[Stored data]
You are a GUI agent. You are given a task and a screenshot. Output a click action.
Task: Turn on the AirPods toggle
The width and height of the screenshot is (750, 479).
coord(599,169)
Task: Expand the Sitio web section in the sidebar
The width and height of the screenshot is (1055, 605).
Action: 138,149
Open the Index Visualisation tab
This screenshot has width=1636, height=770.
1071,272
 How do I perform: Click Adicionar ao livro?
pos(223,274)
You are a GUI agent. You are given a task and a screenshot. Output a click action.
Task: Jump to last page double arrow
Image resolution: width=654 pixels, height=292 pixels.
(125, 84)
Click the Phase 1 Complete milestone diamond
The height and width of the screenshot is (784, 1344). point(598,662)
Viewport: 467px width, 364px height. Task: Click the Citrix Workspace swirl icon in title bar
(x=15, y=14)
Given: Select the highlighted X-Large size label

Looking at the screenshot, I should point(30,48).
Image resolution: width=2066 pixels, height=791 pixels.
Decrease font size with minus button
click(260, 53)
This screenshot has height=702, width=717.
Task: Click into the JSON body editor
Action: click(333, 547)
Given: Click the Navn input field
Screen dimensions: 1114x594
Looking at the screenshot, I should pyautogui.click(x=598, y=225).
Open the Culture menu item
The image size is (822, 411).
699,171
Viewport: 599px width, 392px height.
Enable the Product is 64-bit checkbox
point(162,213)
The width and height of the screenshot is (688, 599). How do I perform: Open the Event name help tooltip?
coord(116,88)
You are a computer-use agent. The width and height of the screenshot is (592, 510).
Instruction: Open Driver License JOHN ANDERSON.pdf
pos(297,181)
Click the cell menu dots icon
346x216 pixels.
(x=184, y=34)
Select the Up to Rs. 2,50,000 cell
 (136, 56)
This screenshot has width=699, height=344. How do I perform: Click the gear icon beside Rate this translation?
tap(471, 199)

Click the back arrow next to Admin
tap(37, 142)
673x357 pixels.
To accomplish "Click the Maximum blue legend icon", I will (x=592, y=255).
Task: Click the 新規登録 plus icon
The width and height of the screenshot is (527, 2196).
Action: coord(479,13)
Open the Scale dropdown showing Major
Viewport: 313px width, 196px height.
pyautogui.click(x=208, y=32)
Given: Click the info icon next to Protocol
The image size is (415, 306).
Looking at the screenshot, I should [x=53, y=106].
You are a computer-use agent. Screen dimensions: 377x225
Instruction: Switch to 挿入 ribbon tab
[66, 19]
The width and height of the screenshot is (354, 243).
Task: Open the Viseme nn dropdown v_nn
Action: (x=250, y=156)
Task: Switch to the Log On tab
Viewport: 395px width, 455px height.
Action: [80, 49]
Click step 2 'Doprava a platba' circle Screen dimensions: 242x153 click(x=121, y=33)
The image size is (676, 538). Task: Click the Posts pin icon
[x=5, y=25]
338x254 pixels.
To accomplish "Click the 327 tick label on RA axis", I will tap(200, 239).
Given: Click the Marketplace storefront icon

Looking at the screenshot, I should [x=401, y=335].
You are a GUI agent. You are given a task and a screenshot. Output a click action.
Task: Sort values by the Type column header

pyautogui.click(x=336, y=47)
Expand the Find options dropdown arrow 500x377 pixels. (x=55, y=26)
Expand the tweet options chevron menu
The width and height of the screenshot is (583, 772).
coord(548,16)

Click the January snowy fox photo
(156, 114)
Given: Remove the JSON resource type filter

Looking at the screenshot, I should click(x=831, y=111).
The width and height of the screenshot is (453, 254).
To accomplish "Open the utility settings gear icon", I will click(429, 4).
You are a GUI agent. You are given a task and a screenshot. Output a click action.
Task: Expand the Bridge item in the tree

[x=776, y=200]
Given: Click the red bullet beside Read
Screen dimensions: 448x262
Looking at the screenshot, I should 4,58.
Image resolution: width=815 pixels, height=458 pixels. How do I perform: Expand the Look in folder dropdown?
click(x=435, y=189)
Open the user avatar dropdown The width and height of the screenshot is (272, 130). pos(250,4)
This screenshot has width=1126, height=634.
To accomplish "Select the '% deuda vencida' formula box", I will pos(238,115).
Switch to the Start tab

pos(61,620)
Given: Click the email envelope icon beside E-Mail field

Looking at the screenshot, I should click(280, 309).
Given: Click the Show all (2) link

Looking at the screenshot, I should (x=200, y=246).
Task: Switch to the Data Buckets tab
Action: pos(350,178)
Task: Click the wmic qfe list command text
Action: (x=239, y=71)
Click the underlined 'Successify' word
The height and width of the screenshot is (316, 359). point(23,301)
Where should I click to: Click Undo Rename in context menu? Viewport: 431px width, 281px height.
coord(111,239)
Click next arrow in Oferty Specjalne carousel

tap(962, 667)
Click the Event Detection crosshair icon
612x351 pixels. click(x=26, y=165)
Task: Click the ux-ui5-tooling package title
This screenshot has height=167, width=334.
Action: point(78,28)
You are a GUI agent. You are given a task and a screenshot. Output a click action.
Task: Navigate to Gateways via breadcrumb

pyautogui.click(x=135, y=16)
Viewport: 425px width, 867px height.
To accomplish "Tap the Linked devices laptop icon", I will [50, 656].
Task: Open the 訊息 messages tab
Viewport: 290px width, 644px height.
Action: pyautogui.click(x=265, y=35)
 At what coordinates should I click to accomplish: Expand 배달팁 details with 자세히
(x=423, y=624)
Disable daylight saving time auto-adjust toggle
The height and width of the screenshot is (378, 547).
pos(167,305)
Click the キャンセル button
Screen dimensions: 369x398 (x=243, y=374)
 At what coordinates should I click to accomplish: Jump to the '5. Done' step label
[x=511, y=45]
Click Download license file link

■ PROBLEM TO SOLVE
Please set down each line of the records exactly as given.

■ TASK SOLUTION
You are a GUI agent. You are given a task and a screenshot. Output a click action.
Task: Turn on the AirPods toggle
The width and height of the screenshot is (750, 479).
coord(599,169)
Task: Expand the Sitio web section in the sidebar
The width and height of the screenshot is (1055, 605).
Action: 138,149
Open the Index Visualisation tab
This screenshot has width=1636, height=770.
1071,272
 How do I perform: Click Adicionar ao livro?
pos(223,274)
You are a GUI agent. You are given a task and a screenshot. Output a click action.
Task: Jump to last page double arrow
Image resolution: width=654 pixels, height=292 pixels.
(125, 84)
Click the Phase 1 Complete milestone diamond
The height and width of the screenshot is (784, 1344). point(598,662)
Viewport: 467px width, 364px height. Task: Click the Citrix Workspace swirl icon in title bar
(x=15, y=14)
Given: Select the highlighted X-Large size label

Looking at the screenshot, I should point(30,48).
Image resolution: width=2066 pixels, height=791 pixels.
Decrease font size with minus button
click(260, 53)
This screenshot has height=702, width=717.
Task: Click into the JSON body editor
Action: click(333, 547)
Given: Click the Navn input field
Screen dimensions: 1114x594
Looking at the screenshot, I should pyautogui.click(x=598, y=225).
Open the Culture menu item
The image size is (822, 411).
699,171
Viewport: 599px width, 392px height.
Enable the Product is 64-bit checkbox
point(162,213)
The width and height of the screenshot is (688, 599). How do I perform: Open the Event name help tooltip?
coord(116,88)
You are a computer-use agent. The width and height of the screenshot is (592, 510).
Instruction: Open Driver License JOHN ANDERSON.pdf
pos(297,181)
Click the cell menu dots icon
346x216 pixels.
(x=184, y=34)
Select the Up to Rs. 2,50,000 cell
 (136, 56)
This screenshot has width=699, height=344. How do I perform: Click the gear icon beside Rate this translation?
tap(471, 199)

Click the back arrow next to Admin
tap(37, 142)
673x357 pixels.
To accomplish "Click the Maximum blue legend icon", I will (x=592, y=255).
Task: Click the 新規登録 plus icon
The width and height of the screenshot is (527, 2196).
Action: coord(479,13)
Open the Scale dropdown showing Major
Viewport: 313px width, 196px height.
pyautogui.click(x=208, y=32)
Given: Click the info icon next to Protocol
The image size is (415, 306).
Looking at the screenshot, I should [x=53, y=106].
You are a computer-use agent. Screen dimensions: 377x225
Instruction: Switch to 挿入 ribbon tab
[66, 19]
The width and height of the screenshot is (354, 243).
Task: Open the Viseme nn dropdown v_nn
Action: (x=250, y=156)
Task: Switch to the Log On tab
Viewport: 395px width, 455px height.
Action: [80, 49]
Click step 2 'Doprava a platba' circle Screen dimensions: 242x153 click(x=121, y=33)
The image size is (676, 538). Task: Click the Posts pin icon
[x=5, y=25]
338x254 pixels.
To accomplish "Click the 327 tick label on RA axis", I will tap(200, 239).
Given: Click the Marketplace storefront icon

Looking at the screenshot, I should [x=401, y=335].
You are a GUI agent. You are given a task and a screenshot. Output a click action.
Task: Sort values by the Type column header

pyautogui.click(x=336, y=47)
Expand the Find options dropdown arrow 500x377 pixels. (x=55, y=26)
Expand the tweet options chevron menu
The width and height of the screenshot is (583, 772).
coord(548,16)

Click the January snowy fox photo
(156, 114)
Given: Remove the JSON resource type filter

Looking at the screenshot, I should click(x=831, y=111).
The width and height of the screenshot is (453, 254).
To accomplish "Open the utility settings gear icon", I will click(429, 4).
You are a GUI agent. You are given a task and a screenshot. Output a click action.
Task: Expand the Bridge item in the tree

[x=776, y=200]
Given: Click the red bullet beside Read
Screen dimensions: 448x262
Looking at the screenshot, I should 4,58.
Image resolution: width=815 pixels, height=458 pixels. How do I perform: Expand the Look in folder dropdown?
click(x=435, y=189)
Open the user avatar dropdown The width and height of the screenshot is (272, 130). pos(250,4)
This screenshot has width=1126, height=634.
To accomplish "Select the '% deuda vencida' formula box", I will pos(238,115).
Switch to the Start tab

pos(61,620)
Given: Click the email envelope icon beside E-Mail field

Looking at the screenshot, I should click(280, 309).
Given: Click the Show all (2) link

Looking at the screenshot, I should (x=200, y=246).
Task: Switch to the Data Buckets tab
Action: pos(350,178)
Task: Click the wmic qfe list command text
Action: (x=239, y=71)
Click the underlined 'Successify' word
The height and width of the screenshot is (316, 359). point(23,301)
Where should I click to: Click Undo Rename in context menu? Viewport: 431px width, 281px height.
coord(111,239)
Click next arrow in Oferty Specjalne carousel

tap(962, 667)
Click the Event Detection crosshair icon
612x351 pixels. click(x=26, y=165)
Task: Click the ux-ui5-tooling package title
This screenshot has height=167, width=334.
Action: point(78,28)
You are a GUI agent. You are given a task and a screenshot. Output a click action.
Task: Navigate to Gateways via breadcrumb

pyautogui.click(x=135, y=16)
Viewport: 425px width, 867px height.
To accomplish "Tap the Linked devices laptop icon", I will [50, 656].
Task: Open the 訊息 messages tab
Viewport: 290px width, 644px height.
Action: pyautogui.click(x=265, y=35)
 At what coordinates should I click to accomplish: Expand 배달팁 details with 자세히
(x=423, y=624)
Disable daylight saving time auto-adjust toggle
The height and width of the screenshot is (378, 547).
pos(167,305)
Click the キャンセル button
Screen dimensions: 369x398 (x=243, y=374)
 At what coordinates should I click to accomplish: Jump to the '5. Done' step label
[x=511, y=45]
Click Download license file link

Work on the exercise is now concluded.